2月は生活習慣病予防月間です。肥満、過食、飲酒、喫煙、ストレスなどの蓄積から高血圧症、糖尿病、脂質異常症といった生活習慣病になり、動脈硬化から心疾患や脳血管疾患を発症するリスクが高まります。
 皆さんは日頃、運動をする習慣はありますか?身体を活発に動かすと血糖値が下がり易くなり、習慣的に運動を継続していると1〜2ヵ月の血糖値の平均を示すHbA1cが低下しやすくなります。それにより糖尿病の発症リスクの低減や、治療中の方は血糖値のコントロールが改善することが期待されます。
こちらのグラフは糖尿病患者262人を、筋力トレーニング週3回(73人)、有酸素運動のみ(72人)、有酸素運動と筋力トレーニング週2回(76人)、運動なし(41人)の4群に振り分けて血糖値との関連を9カ月間検証した結果です。運動をした3群の運動時間はいずれも週150分程度に揃えています。血糖値の指標であるHbA1c(ヘモグロビンA1c)は「有酸素運動と筋力トレーニングを併用」>「有酸素運動のみ」>「筋力トレーニングのみ」の順に低下していました。
このうち「有酸素と筋トレ併用」だけが、統計的に有意な差だった。言うまでもありませんが、HbA1cが最も上昇していたのは「運動なし」の群でした。(JAMA. 2010; 304: 2253-62.)効果的に運動を取り入れることで血糖値の上昇を長期的にも抑えることができます。
運動が大事なことはよくわかりましたが、仕事が忙しいときは「運動」の時間をつくるのはとても大変なことだと思います。ですが運動をする効果的な時間があるのでそのタイミングで短時間、身体を動かすだけで血糖値の上昇を抑制することができます。血糖値だけではなく、太り過ぎてしまってダイエットをしたい方にも効果的です。

<運動のポイント>
・運動のタイミングは食後に
・軽いウォーキングをするだけ
この2つをクリアするだけで、食後の高血糖を改善することができます。運動をする習慣がない方も、始められやすいのではないでしょうか。朝食後は通勤で身体を動かし、昼食後の昼休憩の間や少しウォーキング、夕食後はすぐに横にならず家の近所を歩いてみる、これだけで十分です。スポーツジムに通って本格的なトレーニングをするのも素晴らしいですが、家や職場の周辺でのウォーキングや、自転車に乗るだけでも立派な運動になります。
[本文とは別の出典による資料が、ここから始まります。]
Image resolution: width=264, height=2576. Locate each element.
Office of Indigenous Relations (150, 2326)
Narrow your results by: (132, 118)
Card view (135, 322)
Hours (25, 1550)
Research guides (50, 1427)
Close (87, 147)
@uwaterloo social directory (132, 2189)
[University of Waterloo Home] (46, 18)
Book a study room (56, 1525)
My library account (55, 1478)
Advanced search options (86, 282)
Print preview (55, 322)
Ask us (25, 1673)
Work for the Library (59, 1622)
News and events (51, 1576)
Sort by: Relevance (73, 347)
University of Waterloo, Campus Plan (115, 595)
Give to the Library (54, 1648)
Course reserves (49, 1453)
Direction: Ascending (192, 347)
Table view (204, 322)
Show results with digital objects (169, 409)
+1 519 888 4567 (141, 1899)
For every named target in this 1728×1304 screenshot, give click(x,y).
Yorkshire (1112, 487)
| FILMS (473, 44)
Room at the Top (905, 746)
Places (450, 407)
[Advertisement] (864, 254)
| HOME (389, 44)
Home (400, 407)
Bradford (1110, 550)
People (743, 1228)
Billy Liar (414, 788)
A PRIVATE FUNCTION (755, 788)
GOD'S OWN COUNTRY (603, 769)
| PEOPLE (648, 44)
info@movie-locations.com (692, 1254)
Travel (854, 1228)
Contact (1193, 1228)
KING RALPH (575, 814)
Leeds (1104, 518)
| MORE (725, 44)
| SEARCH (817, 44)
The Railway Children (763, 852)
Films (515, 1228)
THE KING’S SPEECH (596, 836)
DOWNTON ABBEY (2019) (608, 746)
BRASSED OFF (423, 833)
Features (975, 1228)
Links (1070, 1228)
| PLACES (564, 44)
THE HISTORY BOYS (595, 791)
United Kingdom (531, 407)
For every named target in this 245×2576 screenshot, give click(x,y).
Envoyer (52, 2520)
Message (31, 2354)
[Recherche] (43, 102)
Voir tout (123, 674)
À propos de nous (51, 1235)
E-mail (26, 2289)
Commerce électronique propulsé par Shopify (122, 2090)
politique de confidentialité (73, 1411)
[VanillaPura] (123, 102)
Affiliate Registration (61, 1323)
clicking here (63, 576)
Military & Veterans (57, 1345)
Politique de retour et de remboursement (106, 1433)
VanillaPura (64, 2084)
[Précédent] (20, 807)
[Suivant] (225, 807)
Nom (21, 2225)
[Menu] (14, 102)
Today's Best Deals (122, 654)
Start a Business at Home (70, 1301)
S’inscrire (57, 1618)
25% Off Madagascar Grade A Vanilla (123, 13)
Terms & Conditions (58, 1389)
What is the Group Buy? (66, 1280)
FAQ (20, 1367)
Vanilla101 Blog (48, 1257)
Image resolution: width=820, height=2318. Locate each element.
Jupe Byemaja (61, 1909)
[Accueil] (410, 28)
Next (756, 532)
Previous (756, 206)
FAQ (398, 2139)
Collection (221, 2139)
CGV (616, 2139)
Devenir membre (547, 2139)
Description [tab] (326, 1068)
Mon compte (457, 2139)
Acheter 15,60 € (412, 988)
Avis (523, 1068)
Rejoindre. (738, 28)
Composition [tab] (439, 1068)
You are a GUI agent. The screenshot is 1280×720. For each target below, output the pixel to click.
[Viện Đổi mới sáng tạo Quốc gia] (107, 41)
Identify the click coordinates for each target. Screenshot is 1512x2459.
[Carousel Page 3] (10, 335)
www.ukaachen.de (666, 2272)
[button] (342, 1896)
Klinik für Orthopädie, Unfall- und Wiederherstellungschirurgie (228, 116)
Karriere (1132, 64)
運動の強度の目安は、少し汗をかく程度の運動をお勧めします。運動はできれば毎日が良いですが、難しければ週に3日以上として、運動をしない日が2日以上続かないようにするとさらに効果的です。

<効果的なウォーキング>
通勤中の徒歩の時間がある方は、図の通勤ウォ―キングのコツを参考にされて、良い姿勢で正しく筋肉を使って歩くと運動効果が増加します。腰が曲がっていたり、猫背だったり、ゆっくりダラダラと歩いているとせっかくのウォーキングも効果は半減してしまいます。